Early Steam

Sir,

Knowing your interest in the rarities of the Motoring World, I venture to forward a photograph which, by an extremely lucky chance; came my way recently. It portrays an experimental motor car to which you make reference in one of that fascinating series “Fragments on Forgotten Makes” as long ago as the issue of October 1966. In that article on the HP three-wheeler you mention that the story really starts with the Rev. W. H. Peacey, Rector of Mordiford, near Hereford. The photograph shows the experimental vehicle constructed by the cleric in question. The original, from which my copy was taken, reveals rather more clearly than does the copy that the Registration No. is CJ 456, and the Hereford Registration Authorities’ records confirm this vehicle as being “a light steam wagon (experimental), weight 12 cwt., finished in varnished wood, registered by the Rev.
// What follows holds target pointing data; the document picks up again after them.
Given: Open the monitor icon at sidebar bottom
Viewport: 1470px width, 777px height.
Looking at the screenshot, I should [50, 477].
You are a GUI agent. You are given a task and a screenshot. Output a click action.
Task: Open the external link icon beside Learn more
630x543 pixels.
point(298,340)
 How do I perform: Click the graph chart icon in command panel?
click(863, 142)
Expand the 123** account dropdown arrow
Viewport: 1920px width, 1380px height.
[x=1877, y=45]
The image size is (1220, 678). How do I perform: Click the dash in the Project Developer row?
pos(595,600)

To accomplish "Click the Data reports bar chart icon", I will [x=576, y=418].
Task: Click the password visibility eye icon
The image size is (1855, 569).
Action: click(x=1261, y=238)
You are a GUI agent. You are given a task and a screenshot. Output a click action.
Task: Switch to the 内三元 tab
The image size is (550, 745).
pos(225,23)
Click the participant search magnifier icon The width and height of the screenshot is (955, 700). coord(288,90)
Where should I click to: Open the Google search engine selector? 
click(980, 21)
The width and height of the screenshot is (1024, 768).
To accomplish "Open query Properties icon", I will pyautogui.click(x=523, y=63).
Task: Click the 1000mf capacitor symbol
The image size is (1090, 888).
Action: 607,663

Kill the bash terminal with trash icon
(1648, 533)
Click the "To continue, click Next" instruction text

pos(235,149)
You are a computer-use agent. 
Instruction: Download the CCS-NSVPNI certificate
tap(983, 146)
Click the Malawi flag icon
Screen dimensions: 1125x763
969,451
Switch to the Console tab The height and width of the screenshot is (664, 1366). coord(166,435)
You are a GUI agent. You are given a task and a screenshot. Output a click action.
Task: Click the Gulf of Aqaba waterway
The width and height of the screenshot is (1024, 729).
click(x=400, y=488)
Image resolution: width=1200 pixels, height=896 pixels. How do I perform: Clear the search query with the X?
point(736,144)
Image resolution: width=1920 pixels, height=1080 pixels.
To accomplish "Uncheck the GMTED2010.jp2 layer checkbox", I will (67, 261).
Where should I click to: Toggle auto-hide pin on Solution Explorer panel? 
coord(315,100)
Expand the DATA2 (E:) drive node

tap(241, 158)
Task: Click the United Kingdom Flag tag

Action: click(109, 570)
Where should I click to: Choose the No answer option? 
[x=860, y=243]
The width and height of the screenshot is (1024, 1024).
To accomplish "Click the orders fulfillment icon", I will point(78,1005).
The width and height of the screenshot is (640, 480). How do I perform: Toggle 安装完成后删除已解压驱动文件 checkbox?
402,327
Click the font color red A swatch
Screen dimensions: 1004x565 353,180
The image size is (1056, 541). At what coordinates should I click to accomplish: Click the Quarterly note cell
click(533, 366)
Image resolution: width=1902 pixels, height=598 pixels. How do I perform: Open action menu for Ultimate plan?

W. H. Peacey, The Vicarage, Stretton Grandison, Ledbury, Herefordshire, on 6th January, 1907”. Unfortunately, much of the vehicle itself is obscured in the photograph, but the visible parts of it do not seem to provide much evidence of the Darracq ancestry claimed for it in the article. However, it seems to me remarkably lucky that any photograph of this vehicle should survive at all, and the merest chance that it should have come to my notice.

Perhaps we may have the pleasure of more forgotten fragments before long, for they always seem to produce additional information in their wake.